Effect of Coster-Kronig Transitions on X-Ray Generation

Abstract

The first of the physical processes leading to x-ray generation is the ionization of an atom in one of the inner shells, caused by energetic particles (e.g., electrons, protons, or x rays). Different radiative and nonradiative transitions present concurrent channels for the atom to return to the ground state. As is known, the most common nonradiative transitions are the Auger transitions, in which the vacancy of the singly ionized atom is transferred from one of the inner shells to another and the difference in the energy is released by the emission of one of the outer shell electrons.

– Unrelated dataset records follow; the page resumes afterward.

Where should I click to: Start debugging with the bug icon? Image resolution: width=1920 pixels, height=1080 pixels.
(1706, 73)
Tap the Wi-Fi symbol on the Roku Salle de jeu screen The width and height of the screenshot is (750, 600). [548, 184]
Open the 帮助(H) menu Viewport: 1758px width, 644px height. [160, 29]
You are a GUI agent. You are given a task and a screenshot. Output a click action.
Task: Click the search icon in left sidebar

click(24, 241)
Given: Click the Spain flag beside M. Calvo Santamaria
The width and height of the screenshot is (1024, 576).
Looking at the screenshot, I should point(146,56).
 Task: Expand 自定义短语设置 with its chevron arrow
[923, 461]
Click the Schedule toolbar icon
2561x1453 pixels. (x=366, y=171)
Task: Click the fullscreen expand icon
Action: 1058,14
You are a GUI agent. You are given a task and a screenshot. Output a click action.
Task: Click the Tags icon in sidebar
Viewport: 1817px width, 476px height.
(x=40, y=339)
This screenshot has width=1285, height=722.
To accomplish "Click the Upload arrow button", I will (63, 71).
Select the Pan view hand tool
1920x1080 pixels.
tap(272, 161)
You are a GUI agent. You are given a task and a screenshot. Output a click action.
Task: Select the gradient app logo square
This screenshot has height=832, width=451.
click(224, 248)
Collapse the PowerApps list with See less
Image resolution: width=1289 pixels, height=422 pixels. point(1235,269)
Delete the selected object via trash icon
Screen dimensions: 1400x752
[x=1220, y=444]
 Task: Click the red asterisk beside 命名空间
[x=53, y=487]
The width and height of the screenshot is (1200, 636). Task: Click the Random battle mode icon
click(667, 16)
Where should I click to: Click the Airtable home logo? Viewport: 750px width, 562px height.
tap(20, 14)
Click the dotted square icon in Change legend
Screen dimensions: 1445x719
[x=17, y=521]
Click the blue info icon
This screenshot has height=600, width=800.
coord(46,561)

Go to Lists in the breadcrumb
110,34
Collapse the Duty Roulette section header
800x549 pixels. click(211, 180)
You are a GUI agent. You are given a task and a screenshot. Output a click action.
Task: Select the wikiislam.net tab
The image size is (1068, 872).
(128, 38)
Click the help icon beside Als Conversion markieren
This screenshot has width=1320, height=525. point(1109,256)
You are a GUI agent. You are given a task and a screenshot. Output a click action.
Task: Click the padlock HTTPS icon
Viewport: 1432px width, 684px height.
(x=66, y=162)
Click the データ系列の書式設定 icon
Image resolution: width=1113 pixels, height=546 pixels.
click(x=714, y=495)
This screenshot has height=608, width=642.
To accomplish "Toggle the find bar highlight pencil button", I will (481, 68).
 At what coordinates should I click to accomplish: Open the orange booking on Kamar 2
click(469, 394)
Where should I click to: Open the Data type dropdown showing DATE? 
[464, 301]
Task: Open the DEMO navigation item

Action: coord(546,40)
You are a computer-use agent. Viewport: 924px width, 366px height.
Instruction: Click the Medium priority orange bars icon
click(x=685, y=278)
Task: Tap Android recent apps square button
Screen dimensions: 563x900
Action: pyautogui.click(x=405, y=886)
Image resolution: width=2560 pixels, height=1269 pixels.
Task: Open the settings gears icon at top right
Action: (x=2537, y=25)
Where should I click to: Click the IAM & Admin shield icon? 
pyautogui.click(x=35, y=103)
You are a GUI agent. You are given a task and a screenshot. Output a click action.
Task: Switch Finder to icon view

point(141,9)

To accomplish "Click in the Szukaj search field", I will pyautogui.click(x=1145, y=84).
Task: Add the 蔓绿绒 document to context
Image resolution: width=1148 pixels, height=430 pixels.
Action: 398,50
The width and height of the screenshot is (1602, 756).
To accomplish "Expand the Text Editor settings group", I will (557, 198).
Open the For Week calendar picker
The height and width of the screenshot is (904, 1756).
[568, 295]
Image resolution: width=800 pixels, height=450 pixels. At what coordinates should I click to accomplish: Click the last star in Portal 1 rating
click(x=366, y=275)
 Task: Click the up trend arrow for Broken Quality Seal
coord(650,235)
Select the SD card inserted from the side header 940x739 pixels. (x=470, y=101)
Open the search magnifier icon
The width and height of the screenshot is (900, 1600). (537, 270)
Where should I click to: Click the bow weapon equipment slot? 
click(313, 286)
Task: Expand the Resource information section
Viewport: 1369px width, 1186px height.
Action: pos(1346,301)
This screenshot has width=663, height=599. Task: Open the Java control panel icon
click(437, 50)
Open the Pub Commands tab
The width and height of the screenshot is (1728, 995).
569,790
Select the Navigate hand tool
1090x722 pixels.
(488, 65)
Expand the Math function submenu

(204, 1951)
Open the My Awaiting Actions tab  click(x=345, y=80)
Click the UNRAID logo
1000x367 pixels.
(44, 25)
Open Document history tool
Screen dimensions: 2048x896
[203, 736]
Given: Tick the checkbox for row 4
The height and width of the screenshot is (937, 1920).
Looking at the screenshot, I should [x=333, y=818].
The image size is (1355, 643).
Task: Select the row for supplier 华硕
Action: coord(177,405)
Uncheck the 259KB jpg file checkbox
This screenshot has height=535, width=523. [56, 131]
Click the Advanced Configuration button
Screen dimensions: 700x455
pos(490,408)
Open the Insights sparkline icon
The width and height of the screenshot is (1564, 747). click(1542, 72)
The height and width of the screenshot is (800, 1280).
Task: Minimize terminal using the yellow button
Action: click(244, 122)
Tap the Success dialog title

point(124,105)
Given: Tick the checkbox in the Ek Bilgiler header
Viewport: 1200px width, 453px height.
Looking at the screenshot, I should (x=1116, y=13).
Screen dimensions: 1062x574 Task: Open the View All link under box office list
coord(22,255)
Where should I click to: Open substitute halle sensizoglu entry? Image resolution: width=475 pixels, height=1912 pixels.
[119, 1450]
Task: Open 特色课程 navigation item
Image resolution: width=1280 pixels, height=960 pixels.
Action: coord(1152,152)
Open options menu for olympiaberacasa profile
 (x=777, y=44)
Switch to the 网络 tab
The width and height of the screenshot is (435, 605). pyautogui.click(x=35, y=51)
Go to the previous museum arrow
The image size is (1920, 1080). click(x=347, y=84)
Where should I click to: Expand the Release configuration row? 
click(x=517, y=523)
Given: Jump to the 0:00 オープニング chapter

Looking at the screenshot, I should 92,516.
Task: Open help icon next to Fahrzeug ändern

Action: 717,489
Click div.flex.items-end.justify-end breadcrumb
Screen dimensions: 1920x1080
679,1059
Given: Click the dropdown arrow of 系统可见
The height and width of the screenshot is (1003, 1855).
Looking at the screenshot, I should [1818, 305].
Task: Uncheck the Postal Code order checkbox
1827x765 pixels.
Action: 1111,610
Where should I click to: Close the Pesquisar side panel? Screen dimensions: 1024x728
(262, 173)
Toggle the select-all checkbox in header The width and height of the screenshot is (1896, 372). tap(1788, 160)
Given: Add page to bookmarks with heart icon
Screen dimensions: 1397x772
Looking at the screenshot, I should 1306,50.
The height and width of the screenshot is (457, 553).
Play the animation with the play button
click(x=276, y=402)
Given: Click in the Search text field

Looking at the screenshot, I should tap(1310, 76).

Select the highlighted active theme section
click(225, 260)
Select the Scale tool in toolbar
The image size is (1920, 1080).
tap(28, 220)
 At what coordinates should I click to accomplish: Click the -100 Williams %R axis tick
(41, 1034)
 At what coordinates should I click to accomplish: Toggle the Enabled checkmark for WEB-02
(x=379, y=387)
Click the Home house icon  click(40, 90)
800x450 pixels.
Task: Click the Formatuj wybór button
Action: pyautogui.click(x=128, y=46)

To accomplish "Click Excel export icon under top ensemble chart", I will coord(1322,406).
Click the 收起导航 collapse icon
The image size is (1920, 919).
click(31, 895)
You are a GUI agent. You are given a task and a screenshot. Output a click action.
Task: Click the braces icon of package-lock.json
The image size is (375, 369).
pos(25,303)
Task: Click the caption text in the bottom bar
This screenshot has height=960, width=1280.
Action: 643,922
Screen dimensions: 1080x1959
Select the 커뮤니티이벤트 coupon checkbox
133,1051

A special case of these two-electron processes is that of the Coster-Kronig transitions in which the two inner-shell electrons are situated on two different subshells of the same inner shell (e.g., L 1 and L 3). Although these transitions do not produce x rays directly, they change the distribution of the primary vacancies between the different subshells of the same shell. As a consequence they alter the absolute intensity of the analytical line, the relative intensities of the different lines in the same line family and the depth distribution of the generated x rays. The magnitude of the change caused is a function of the atomic number and of the excitation. Although proton-induced x-ray emission (PIXE) and x-ray fluorescence analysis (XRF) are also affected in a similar way and some of these effects can be examined in the transmission electron microscope (TEM) too, we concentrate on the effects experienced in electron probe x-ray microanalysis of bulk samples (i.e., the microprobe).